- DATA TO EXAMINE -
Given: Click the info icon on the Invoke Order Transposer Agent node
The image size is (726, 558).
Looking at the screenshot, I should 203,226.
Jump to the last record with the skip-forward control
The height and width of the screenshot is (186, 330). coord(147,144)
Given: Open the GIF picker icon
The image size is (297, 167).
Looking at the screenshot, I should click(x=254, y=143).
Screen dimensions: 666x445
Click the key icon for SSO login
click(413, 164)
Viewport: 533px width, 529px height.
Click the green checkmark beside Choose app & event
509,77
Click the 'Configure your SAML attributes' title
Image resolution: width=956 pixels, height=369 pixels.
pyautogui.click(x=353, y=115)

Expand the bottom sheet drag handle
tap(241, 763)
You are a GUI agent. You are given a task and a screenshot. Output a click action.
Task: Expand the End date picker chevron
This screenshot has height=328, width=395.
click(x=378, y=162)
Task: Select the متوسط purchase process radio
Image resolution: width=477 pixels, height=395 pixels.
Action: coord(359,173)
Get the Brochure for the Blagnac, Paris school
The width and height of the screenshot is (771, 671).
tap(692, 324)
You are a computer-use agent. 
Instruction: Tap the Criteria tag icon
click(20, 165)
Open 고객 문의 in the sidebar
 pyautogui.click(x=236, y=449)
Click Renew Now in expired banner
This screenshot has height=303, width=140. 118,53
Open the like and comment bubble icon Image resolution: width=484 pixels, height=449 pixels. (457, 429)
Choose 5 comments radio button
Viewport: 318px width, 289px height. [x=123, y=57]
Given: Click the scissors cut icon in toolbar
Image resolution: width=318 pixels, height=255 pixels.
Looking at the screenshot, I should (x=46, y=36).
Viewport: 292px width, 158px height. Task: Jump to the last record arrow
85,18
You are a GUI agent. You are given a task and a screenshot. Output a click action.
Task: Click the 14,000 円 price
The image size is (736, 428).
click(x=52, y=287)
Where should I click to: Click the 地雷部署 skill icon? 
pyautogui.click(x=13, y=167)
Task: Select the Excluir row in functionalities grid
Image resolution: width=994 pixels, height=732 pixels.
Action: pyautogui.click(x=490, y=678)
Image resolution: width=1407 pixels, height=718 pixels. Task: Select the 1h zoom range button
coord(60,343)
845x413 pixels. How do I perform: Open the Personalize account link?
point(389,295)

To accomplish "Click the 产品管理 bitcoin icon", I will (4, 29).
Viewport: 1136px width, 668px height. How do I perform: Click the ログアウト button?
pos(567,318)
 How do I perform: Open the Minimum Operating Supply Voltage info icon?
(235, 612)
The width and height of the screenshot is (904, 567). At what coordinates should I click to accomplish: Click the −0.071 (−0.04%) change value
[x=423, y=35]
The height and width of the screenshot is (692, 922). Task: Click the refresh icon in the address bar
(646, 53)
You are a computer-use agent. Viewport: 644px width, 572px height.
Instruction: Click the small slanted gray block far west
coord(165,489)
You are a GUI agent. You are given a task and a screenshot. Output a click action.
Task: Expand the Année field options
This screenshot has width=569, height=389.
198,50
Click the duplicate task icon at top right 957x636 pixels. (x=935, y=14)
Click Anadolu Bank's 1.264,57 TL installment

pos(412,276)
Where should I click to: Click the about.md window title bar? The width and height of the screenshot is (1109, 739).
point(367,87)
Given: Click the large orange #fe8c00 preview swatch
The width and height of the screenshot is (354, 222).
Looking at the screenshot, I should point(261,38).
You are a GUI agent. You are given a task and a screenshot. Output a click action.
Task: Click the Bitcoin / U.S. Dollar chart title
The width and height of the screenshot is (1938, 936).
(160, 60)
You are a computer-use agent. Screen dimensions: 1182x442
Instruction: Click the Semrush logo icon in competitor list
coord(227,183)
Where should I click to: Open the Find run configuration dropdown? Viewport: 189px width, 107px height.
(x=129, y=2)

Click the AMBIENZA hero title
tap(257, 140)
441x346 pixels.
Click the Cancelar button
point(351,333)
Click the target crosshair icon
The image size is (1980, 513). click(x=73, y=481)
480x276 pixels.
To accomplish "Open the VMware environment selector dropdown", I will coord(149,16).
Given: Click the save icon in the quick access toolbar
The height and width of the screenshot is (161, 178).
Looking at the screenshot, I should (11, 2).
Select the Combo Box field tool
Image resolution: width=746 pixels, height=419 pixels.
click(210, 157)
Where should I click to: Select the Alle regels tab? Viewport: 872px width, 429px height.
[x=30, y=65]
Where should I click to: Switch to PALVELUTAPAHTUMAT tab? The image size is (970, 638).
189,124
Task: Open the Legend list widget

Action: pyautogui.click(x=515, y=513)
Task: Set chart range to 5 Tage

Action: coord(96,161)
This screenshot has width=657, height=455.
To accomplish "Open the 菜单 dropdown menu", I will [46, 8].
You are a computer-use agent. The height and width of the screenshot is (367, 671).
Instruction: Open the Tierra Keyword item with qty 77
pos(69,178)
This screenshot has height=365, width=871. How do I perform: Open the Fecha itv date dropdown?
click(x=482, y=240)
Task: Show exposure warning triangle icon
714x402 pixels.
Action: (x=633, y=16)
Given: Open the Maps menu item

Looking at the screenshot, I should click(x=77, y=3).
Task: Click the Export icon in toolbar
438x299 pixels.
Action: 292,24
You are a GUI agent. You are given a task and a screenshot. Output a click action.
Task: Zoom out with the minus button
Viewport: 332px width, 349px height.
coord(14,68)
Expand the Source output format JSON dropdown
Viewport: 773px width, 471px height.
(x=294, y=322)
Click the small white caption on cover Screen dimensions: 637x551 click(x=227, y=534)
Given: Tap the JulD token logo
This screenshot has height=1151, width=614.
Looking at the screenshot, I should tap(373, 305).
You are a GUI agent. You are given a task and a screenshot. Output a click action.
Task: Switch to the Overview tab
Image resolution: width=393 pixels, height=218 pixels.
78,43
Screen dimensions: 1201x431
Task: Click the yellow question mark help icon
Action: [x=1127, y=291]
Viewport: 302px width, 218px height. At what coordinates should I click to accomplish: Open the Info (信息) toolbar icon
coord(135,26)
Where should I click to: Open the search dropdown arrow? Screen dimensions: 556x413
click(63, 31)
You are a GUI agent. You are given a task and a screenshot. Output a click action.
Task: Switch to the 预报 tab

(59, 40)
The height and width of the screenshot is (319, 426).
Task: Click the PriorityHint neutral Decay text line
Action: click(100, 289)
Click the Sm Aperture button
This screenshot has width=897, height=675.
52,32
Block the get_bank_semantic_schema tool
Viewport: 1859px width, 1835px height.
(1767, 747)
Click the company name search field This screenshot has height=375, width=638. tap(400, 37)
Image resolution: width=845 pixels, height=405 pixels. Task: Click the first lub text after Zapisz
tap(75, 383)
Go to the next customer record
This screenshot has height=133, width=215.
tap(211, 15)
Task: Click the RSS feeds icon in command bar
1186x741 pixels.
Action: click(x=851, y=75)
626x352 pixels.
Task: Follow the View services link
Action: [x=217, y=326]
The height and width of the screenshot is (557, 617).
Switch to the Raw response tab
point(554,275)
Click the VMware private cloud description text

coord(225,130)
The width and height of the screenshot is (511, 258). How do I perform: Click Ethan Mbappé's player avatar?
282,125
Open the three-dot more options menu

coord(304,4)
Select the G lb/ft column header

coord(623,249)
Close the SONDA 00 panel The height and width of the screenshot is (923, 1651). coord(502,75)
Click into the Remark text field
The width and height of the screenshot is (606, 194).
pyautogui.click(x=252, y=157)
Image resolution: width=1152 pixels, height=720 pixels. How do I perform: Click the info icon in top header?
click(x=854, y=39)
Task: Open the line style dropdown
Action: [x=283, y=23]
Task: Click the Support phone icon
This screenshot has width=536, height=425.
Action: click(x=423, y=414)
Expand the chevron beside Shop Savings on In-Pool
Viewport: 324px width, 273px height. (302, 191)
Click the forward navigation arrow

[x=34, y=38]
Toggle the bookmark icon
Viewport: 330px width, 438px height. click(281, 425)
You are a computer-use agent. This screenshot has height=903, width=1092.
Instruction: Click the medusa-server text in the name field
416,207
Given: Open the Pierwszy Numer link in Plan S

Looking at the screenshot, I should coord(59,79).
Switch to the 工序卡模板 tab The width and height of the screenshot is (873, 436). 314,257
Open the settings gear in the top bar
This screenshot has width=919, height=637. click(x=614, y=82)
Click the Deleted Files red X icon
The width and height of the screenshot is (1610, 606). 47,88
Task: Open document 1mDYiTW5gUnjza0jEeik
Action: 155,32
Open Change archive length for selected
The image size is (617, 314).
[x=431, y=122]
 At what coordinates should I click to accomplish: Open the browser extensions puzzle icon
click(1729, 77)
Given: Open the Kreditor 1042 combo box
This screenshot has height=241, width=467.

- BRIEF -
Write only the number of lines in the material above where the string "picker" occurs.

- WRITTEN SOLUTION -
2